Abstract

This study proposes an exotic option that extends the classical European option by requiring option holders to continuously trade in underlying assets according to a predesignated trading strategy with a general logarithmic position. The pricing formula for the exotic option with a general logarithmic strategy is derived from the Black–Scholes option pricing formula, and its price advantage is compared (based on simulations) to the classical European option and to the exotic option with a linear position. By varying key parameters, we found that the exotic option with a general logarithmic position has a significant price advantage (up to 34% under certain parameter settings) over the classical European option. Moreover, the exotic option with a general logarithmic strategy can save 5.5% more of the option premium than applying a linear position strategy. Our simulation results indicate that the price advantage of this proactive hedging option with a general logarithmic strategy depends heavily on the initial amount of capital; in particular, this exotic option is more suitable for traders with limited initial amounts of capital.

1. Introduction

Options comprise a diverse group of indispensable trading products in the financial market, which make them effective tools for hedging risks. The options currently being traded include more than the standardized European and American options; in fact, a vast number of exotic options (e.g., barrier options, Asian options, lookback options, step options, rainbow options, binary options, and basket options, among others) are being changed, combined, and derived from the standard options [1–12]. These exotic options provide traders with more choices for outlining their trading portfolio strategies. In particular, they have the opportunity to finely match the nuances of traders’ market expectations and to satisfy their risk-return needs under various market conditions.

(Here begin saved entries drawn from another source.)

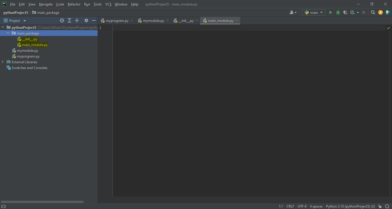
Task: Click the orange IDE update arrow icon
Action: 380,12
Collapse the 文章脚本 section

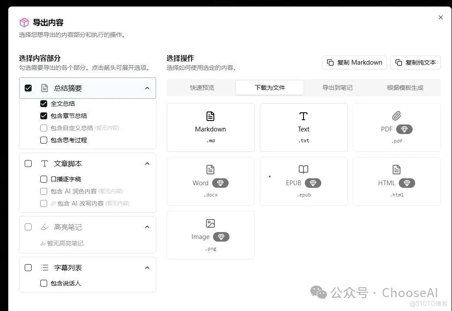tap(147, 164)
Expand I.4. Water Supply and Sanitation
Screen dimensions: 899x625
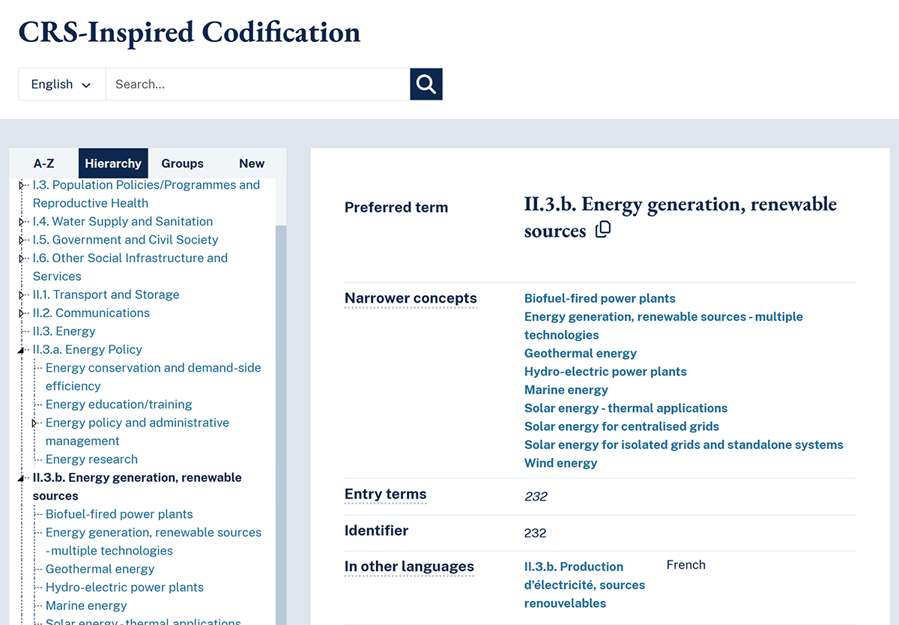(x=21, y=221)
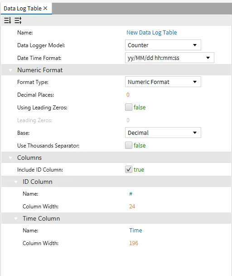Screen dimensions: 232x276
Task: Edit the Time Column name value Time
Action: coord(135,231)
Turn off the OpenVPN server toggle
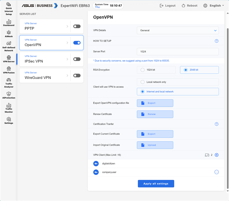The width and height of the screenshot is (229, 201). [77, 43]
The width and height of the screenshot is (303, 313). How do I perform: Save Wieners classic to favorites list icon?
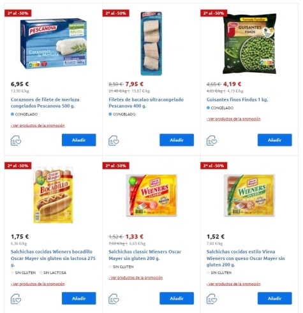(x=114, y=299)
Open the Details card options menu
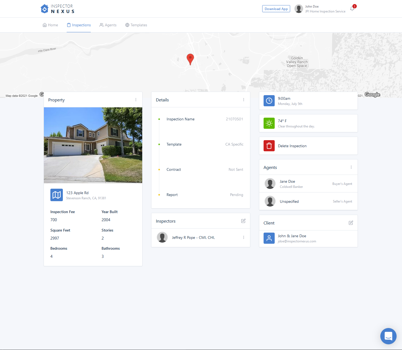This screenshot has height=350, width=402. tap(244, 99)
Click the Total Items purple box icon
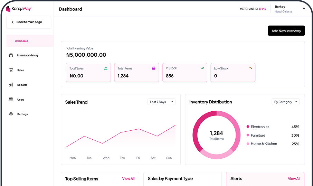 154,68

In contrast to other financial instruments, the price of an option is not the value of the underlying asset, but rather, it is based on the hedging cost. In particular, the cheaper the option, the more favorable its price discovery. In addition, a portfolio strategy with cheaper options is easier to execute because the option price determines the break-even threshold. However, few studies have evaluated the price advantages of various options. Therefore, one of the main aims of this report is to propose an exotic option that can satisfy traders’ needs for a cheaper price.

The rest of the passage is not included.